- THE RECORDS:
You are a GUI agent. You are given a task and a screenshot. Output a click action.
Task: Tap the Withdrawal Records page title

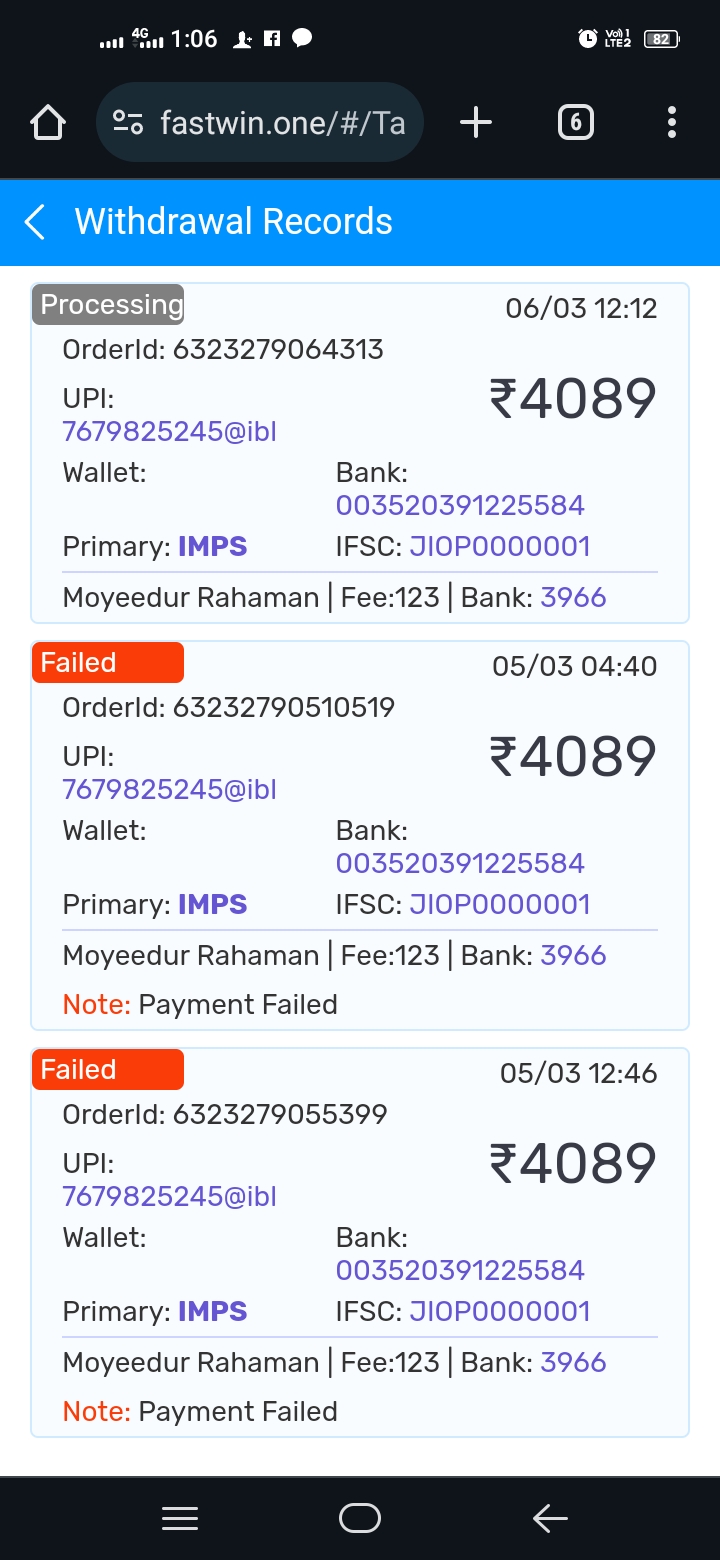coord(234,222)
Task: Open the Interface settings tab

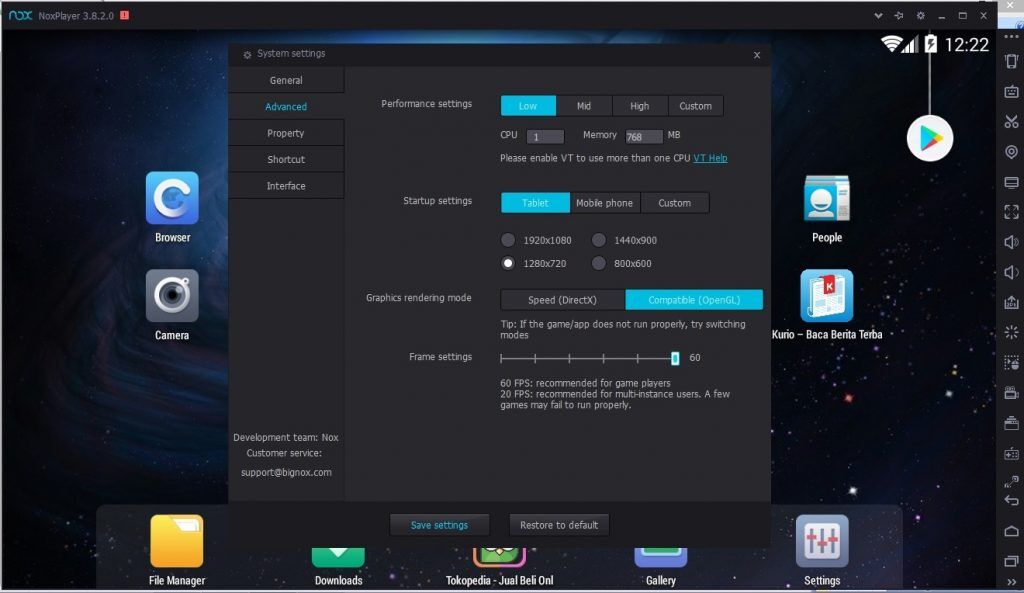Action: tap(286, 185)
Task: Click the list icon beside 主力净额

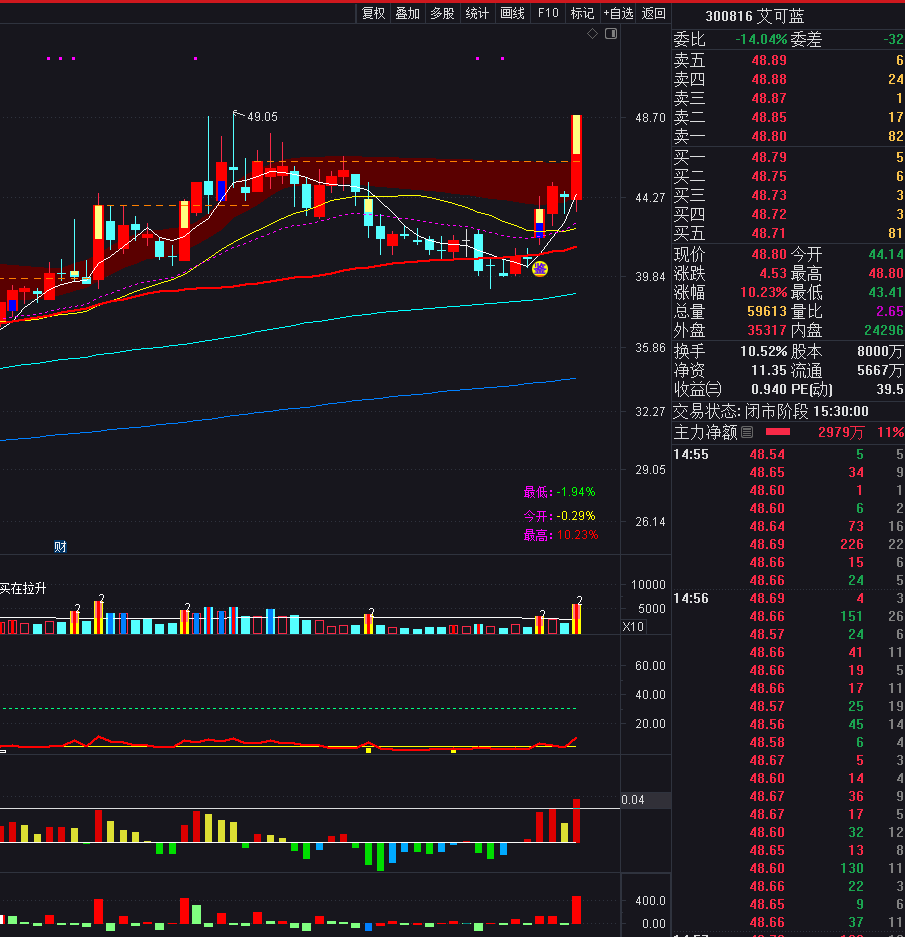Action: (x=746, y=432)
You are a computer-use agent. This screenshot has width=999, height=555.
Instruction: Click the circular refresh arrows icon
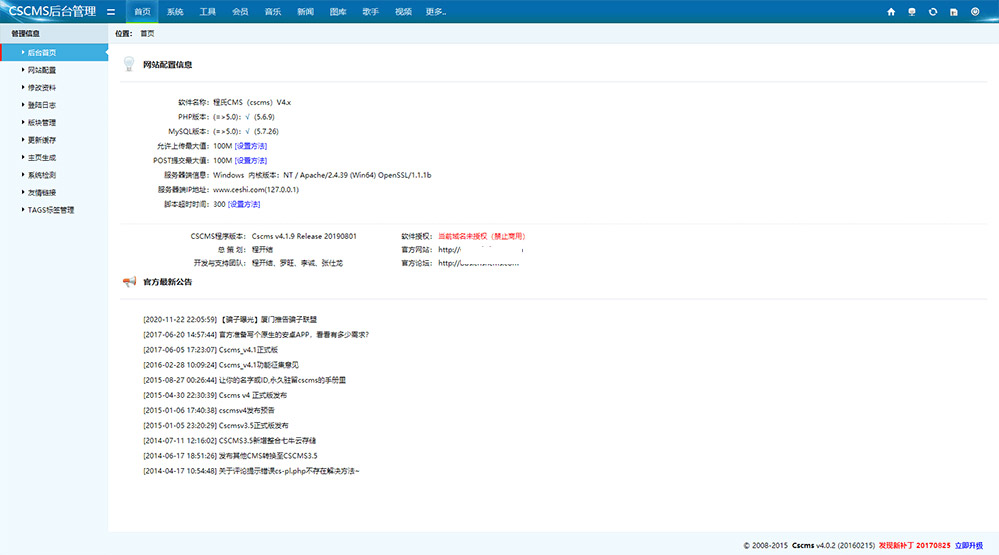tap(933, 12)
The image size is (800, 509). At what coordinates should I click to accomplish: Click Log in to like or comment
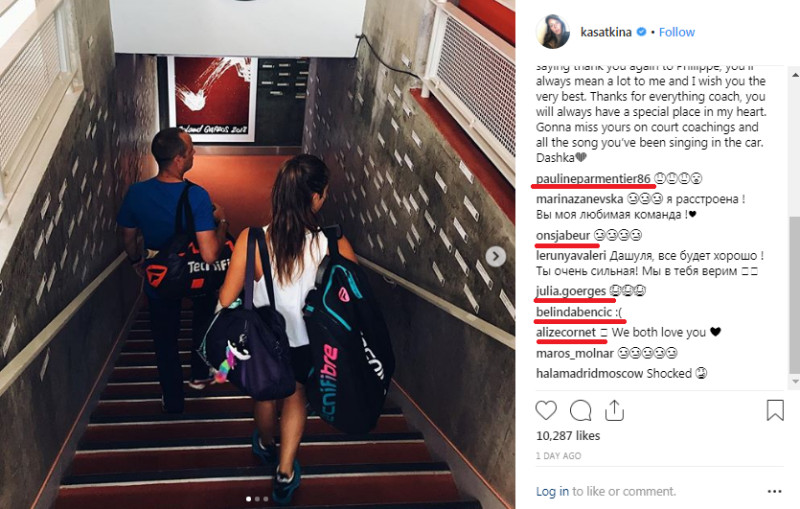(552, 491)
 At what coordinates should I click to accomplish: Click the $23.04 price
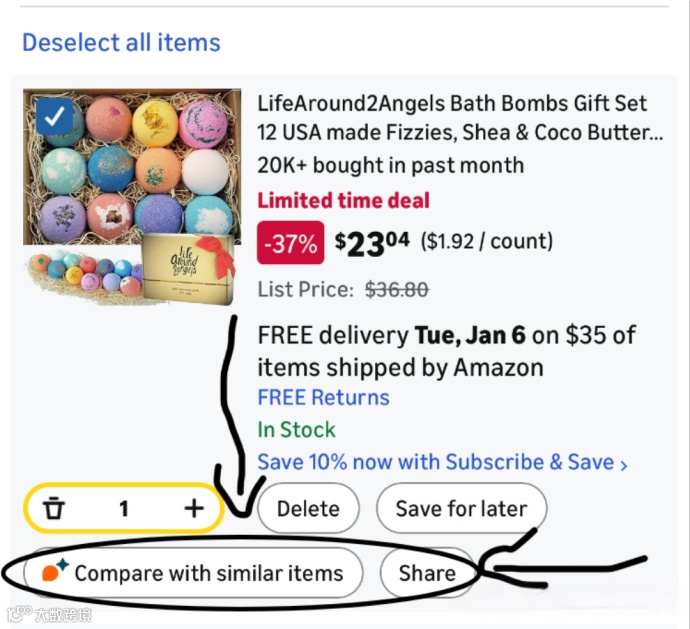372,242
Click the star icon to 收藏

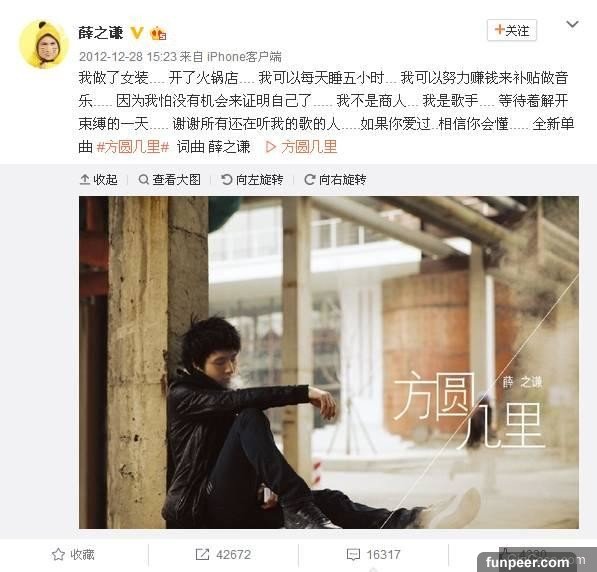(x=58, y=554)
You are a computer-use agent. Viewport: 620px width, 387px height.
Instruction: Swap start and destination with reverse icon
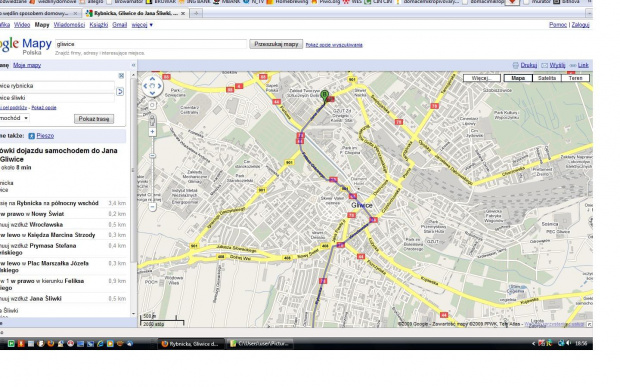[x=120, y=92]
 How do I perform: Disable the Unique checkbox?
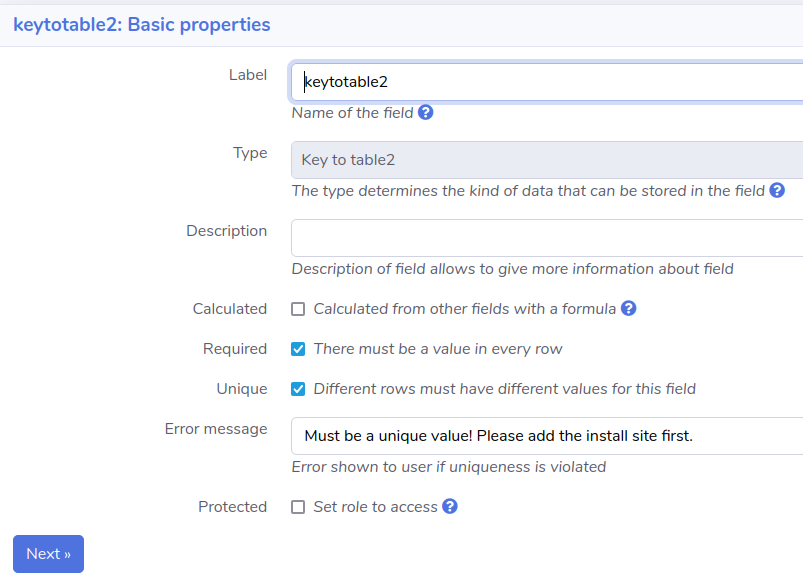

- TASK INSTRUCTIONS: Where a line of the material holds the word "agent", copy that line.

- EXPECTED ANSWER:
You are a GUI agent. You are given a task and a screenshot. Output a click action.
You are a computer-use agent. This screenshot has width=999, height=555.
You are a computer-use agent. Viewport: 620px width, 387px height.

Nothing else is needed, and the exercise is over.